Our identification is the root of all our unconscious activities, coming from a strong mental connection we develop with things that are part of our sensory experiences. What you want to become or not, what do you intend to do or not, how do you see and define things, where you are in your current situation, where do you want to be tomorrow, all depend upon your attachments. You are attached to things from the time you were born, and as you grow, you become attached to more and more things.

The first attachment is with thought, with ‘I am’, then whatever ‘I’ see and experience, ‘I’ feel and think, ‘I’ believe and know; what ‘I’ have, and what ‘I’ do; what ‘I’ like or dislike, what ‘I’ agree or disagree, ‘my’ opinion, ‘my’ actions and reactions, ‘my’ fantasies, dreams and desires, ‘my’ anxiety, ‘my’ stress, ‘my’ disorders, ‘my fears’, or ‘my’ happiness, ‘my’ life, ‘my’ love, ‘my’ this and ‘my’ that create the mind. When you identify with things you are not, the things you identify with becomes you. So many voices like hate, greed, anger, selfishness, or envy arise out of your desires and your desires become your identifications.

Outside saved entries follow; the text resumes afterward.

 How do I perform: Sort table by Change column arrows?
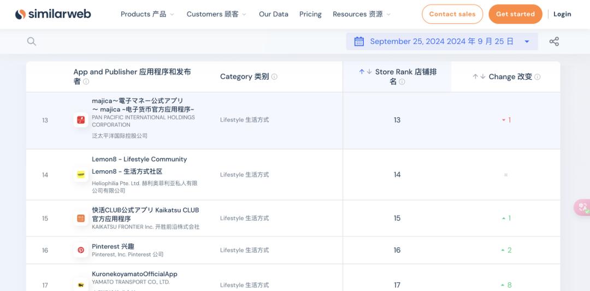pos(479,77)
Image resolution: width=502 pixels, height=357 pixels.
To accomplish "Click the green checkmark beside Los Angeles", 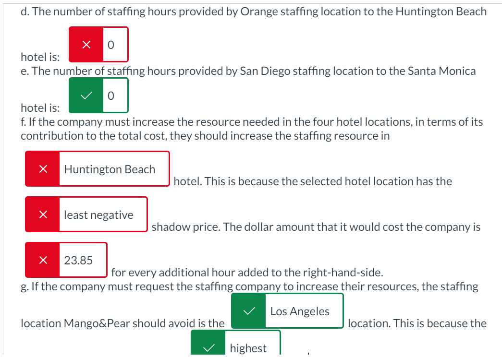I will (249, 310).
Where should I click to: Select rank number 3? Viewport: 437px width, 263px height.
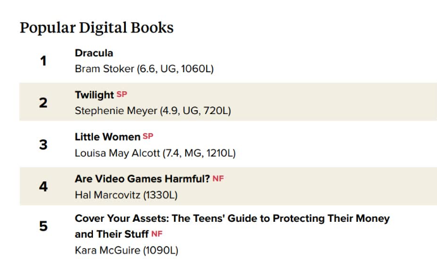tap(43, 144)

For example, you have a pain in your stomach. The pain is not in your consciousness, but in your body; you are just aware of the pain in your stomach as part of you, not in you. This distinction, part of you but not being you, is the greatest distinction. If you can understand the distinction between them, you can overcome your suffering.

By being in the body, but not of the body, is to be a witness to your body and whatever happens to and in your body, does not happen to you. You are a witness to that which happens. This awareness happens only to conscious individuals, but what actually happens in unconsciousness is quite different. The moment you identify with your stomach, everything that happens to your stomach happens to you. “This pain is happening to me. I am in the pain.” This identification creates a fictional reality we live in. Naturally consciousness reflects this, being conscious of its reflection. But when the reflection is in consciousness, the mind jumps and makes a conclusion, a statement, “These things comes to me.” Now, these things becomes ‘me’. The mind identifies itself with what happens, and consciousness submits itself to the mind, and suffering is born.

Awareness intrinsically and inherently transcends whatever is experienced, seen, felt, and known. Awareness goes through what happens in the moment, without any attachments, any identifications, or conclusions, it just reflects, but whatever it reflects becomes the mind’s identification, and consciousness is forgotten. This is illusion and the cause of our suffering.

For those who fully understand this, nothing else is needed. Unless you witness your consciousness, you will continue suffering. The mind will dominate you. Instead of fighting with it, face it; allow the suffering to be there, learn from it, and accept whatever value it has to offer. Be in a process of detachment, non-identification, and desirelessness, and you will be beyond it. The way to transcend suffering is not by resisting, fighting or escaping from it, but by understanding it and embracing it with your consciousness, unconditionally right where you are. Be conscious of your consciousness, then where is the suffering?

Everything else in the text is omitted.